The most critical part of the crane is likely to be the point at which the top is attached to the wall. If you choose to use expanding bolts, look up their load rating and use a good margin of safety (a factor of 10, say). Use the right size drill and make sure the wall isn't crumbly. Should it fail, a joint like this will not fail in a nice way.
All the best,
Chris
Yes, the horizontal leg will be mounted to a beam, and be about a foot long. Therefore, it will have a top and bottom vertical attachment pin/rod, and two standoffs, one a foot from the top, and one about half way down. The top foot from the horizontal to the piece is there to attach the diagonal 2" x 1/4" flat bar leg.
I think it's going to be strong enough, but the addition of the middle standoff leg will insure flex will be directed to a solid standoff.
We'll see.
Now I have to wait for the snow to melt and for it to warm up to pour the SonoTube base.
Steve
!\ ! \ ! \ -!---- ! ! ! ! ! -! ! ! ! ! !
Here is an attempt to draw this thing. At top, it will pin into a pad eye at the end of a receiver plate/saddle coming horizontal from the beam. At bottom, it will rest entirely on washers on a plate mounted to concrete.

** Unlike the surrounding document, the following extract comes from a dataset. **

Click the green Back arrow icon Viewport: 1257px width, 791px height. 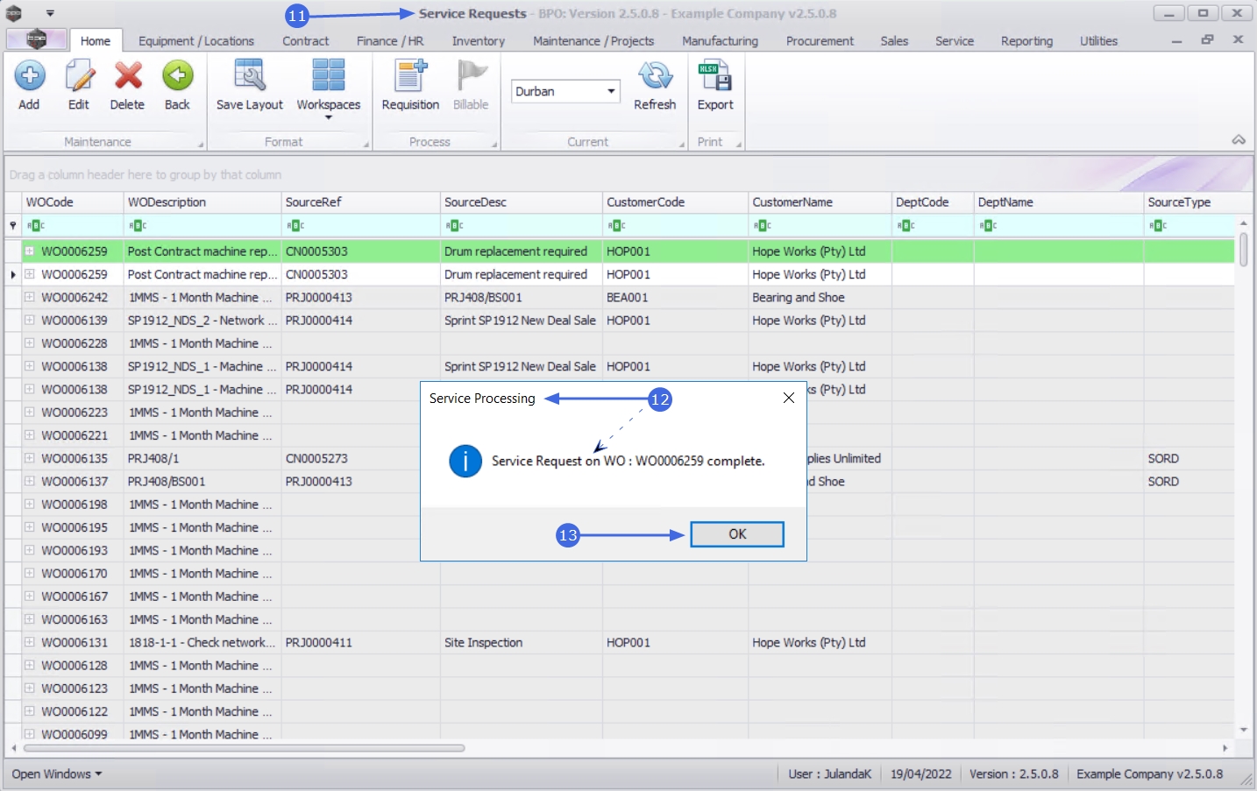click(x=177, y=77)
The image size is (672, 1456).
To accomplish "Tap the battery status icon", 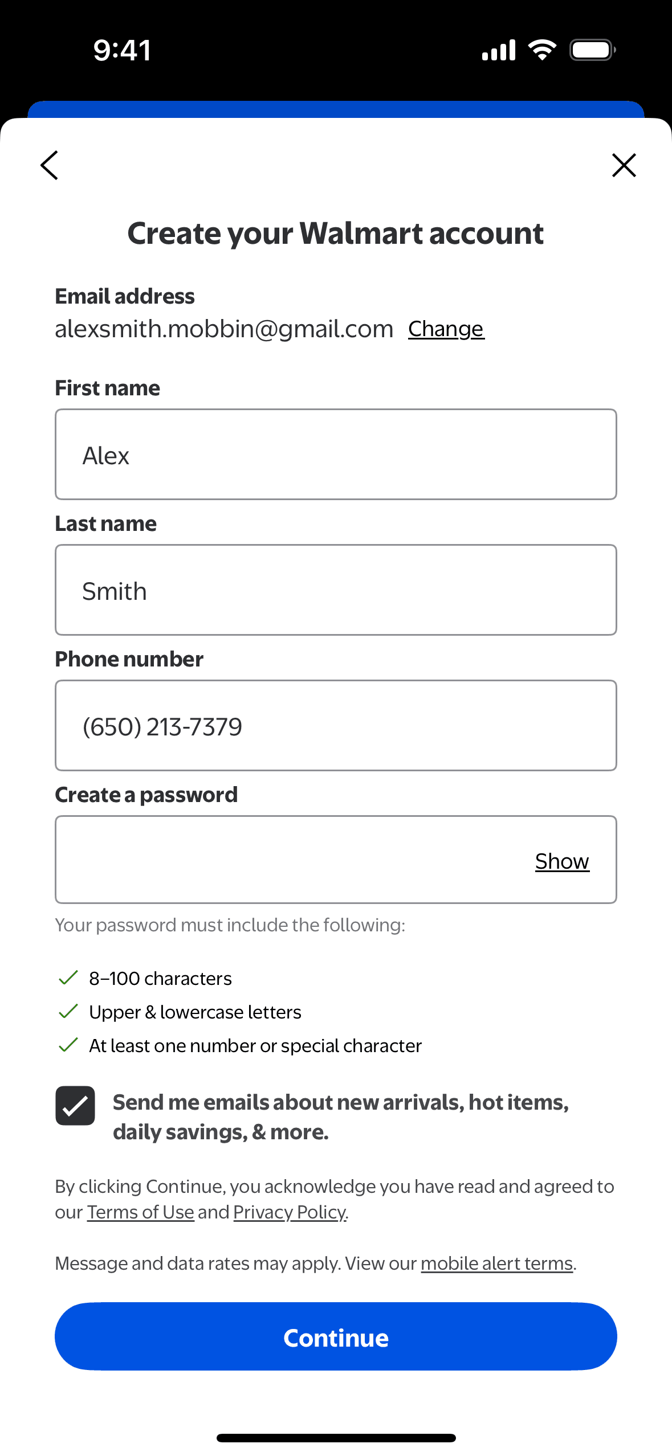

From the top, at one foot down, the horizontal goes out. The diagonal in this drawing is not to scale, as the top angle would be much greater. The hoist's outer attatchment will go about 2/6" from the vertical.
The diagonal would be the square root of 10 in length.
Each short horizontal standoff would be about a foot long with a pad eye.
I anticipate that stability will be from a solid mounting at the bottom, and a beam saddle with extended baseplate to make a pad eye for the top attatchment. The middle standoff will just stiffen it up a bit, and help keep it straight when I swing it in towards the porch.
HTH. These things are hard to describe in words so as to communicate exactly.
Steve
I had thought of that, but the vertical beam joins to the sonotube at that point, and just sits on top. The pushing sideways and the leverage would cause the approximately 7' vertical corner support to push off the top of the Sonotube, or come loose where it is only nailed together. This is going to be the point of attatchment for the lower standoff, but I will make the bracket 18" long, and at a right angle so I can wrap the whole corner, and attatch to post, facia, etc, and increase the distribution of whatever side load from the flex is. I don't think it will be that much. Certainly not as much as mounting the bottom support of a stiff leg to it.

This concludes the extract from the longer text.